Soru ve yorumlar için madammarin@gmail.com

28 Aralık 2016 Çarşamba

Yerine Yine Oturmadı Bir Parçası Aşkımızın

 Evimde üç kişi yaşama durumum devam ediyor. Şu sıra eve birini atmaya kalksam mümkün değil yani o derece dipdipeyiz. Minel, işine devam ediyor prova mankenliğine, Stavros da haftanın dört gecesi sahne alıyor. Geçen hafta Minel, Nuri, birkaç arkadaş daha izlemeye gittik akrabam diye demiyorum çok yetenekli. Minel için de yazdığım bir reklamda küçük bir rol ayarladım öyle görünüp iki mimik yapacaktı hevesini alsın kendini tartsın istedim. Giderken havalara uçtu ama döndüğünde "Marinciğim oyunculuk bana göre değil çok yoruldum." dedi. Ne sanmıştı acaba, bak o kadar adamla boşuna yattın demedim zaten üzülmüştü kız ama gözlerinde başka bir hedefe dümen kırmış korsan bakışı vardı bir yerleri yağmalayacak belli ve sanırım bu yer yeni iş yeri neyse mutlu olsun da gerisinden bana ne.

## Ham veri
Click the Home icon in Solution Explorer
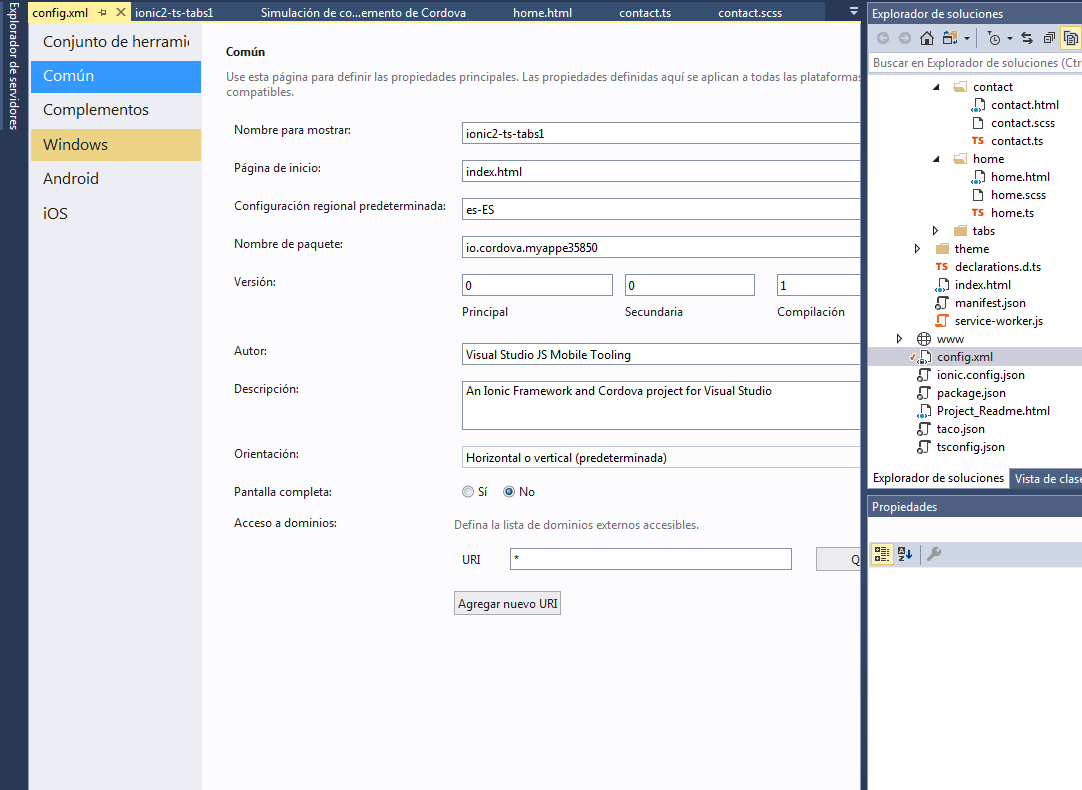Image resolution: width=1082 pixels, height=790 pixels. (x=927, y=38)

## Alıştırma açıklaması
Yukarıdaki yazıda "28 Aralık 2016" sözlerinden "gerisinden bana ne." sözlerine kadar olan bölümü hiç değiştirmeden yaz.

## Alıştırmanın cevabı
28 Aralık 2016 Çarşamba

Yerine Yine Oturmadı Bir Parçası Aşkımızın

 Evimde üç kişi yaşama durumum devam ediyor. Şu sıra eve birini atmaya kalksam mümkün değil yani o derece dipdipeyiz. Minel, işine devam ediyor prova mankenliğine, Stavros da haftanın dört gecesi sahne alıyor. Geçen hafta Minel, Nuri, birkaç arkadaş daha izlemeye gittik akrabam diye demiyorum çok yetenekli. Minel için de yazdığım bir reklamda küçük bir rol ayarladım öyle görünüp iki mimik yapacaktı hevesini alsın kendini tartsın istedim. Giderken havalara uçtu ama döndüğünde "Marinciğim oyunculuk bana göre değil çok yoruldum." dedi. Ne sanmıştı acaba, bak o kadar adamla boşuna yattın demedim zaten üzülmüştü kız ama gözlerinde başka bir hedefe dümen kırmış korsan bakışı vardı bir yerleri yağmalayacak belli ve sanırım bu yer yeni iş yeri neyse mutlu olsun da gerisinden bana ne.